Department of Pediatrics, Keio University School of Medicine, Tokyo, Japan

Tohru Sela, MD

Department of Pediatrics, Keio University School of Medicine, Tokyo, Japan

A new combination therapy, high-dose pyridoxal phosphate (40 to 50 mg/kg daily) and low-dose corticotropin (0.01 mg [0.4 IU]/kg daily), was tried in 28 children with infantile spasms. Monotherapy with pyridoxal phosphate provided excellent seizure control in three (11%) of the 28 subjects. Corticotropin was subsequently added to the regimen of the remaining 25 patients. At 1 month after discontinuing corticotropin, 21 (84%) of the 25 patients experienced no seizures, and 22 (88%) of the 25 showed improvement in their electroencephalographic findings.

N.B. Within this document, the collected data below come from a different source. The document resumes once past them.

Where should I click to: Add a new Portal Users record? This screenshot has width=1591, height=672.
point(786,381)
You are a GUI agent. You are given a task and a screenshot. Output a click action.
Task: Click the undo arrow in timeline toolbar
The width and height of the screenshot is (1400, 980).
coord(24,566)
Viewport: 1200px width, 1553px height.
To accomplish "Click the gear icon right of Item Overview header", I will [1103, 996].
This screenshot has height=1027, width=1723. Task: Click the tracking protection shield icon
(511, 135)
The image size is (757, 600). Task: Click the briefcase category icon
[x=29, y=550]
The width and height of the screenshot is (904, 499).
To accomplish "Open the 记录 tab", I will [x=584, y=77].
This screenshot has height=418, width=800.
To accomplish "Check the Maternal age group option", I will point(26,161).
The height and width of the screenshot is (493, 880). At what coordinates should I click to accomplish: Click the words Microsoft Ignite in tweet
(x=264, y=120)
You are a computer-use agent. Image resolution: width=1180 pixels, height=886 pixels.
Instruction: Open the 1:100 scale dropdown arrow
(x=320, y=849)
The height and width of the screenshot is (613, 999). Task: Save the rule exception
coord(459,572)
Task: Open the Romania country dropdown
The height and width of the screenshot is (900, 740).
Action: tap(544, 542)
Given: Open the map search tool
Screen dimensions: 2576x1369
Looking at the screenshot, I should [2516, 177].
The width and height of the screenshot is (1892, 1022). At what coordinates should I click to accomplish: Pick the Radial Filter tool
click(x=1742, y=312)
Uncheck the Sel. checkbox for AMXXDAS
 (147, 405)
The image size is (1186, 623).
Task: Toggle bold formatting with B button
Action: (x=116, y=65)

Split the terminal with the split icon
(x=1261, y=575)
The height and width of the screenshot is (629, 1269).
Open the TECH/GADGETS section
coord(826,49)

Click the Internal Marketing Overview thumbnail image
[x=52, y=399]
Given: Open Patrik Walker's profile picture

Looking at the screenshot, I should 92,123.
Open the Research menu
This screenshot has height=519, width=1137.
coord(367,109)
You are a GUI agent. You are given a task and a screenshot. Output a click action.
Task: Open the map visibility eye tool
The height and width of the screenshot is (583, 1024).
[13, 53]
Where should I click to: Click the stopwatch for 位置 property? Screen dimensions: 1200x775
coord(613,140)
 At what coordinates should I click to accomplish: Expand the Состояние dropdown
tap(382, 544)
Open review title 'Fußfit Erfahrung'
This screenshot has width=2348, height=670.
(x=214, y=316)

The mean interval until achievement of seizure control was 4.1 days after the initiation of corticotropin. The outcome in the 21 patients has been followed for a mean period of 34.9 months (range, 2 to 81 months). Of these 21 patients, six (29%) have had relapses of infantile spasms, and 10 (48%) have experienced normal development. Transient increases in liver enzymes occurred in 14 (50%) of the 28 patients, but none of the patients developed more serious side effects. The investigators conclude that combination therapy with high-dose pyridoxal phosphate and low-dose corticotropin is a promising new therapy. (J Child Neurol 1996;11:35-40).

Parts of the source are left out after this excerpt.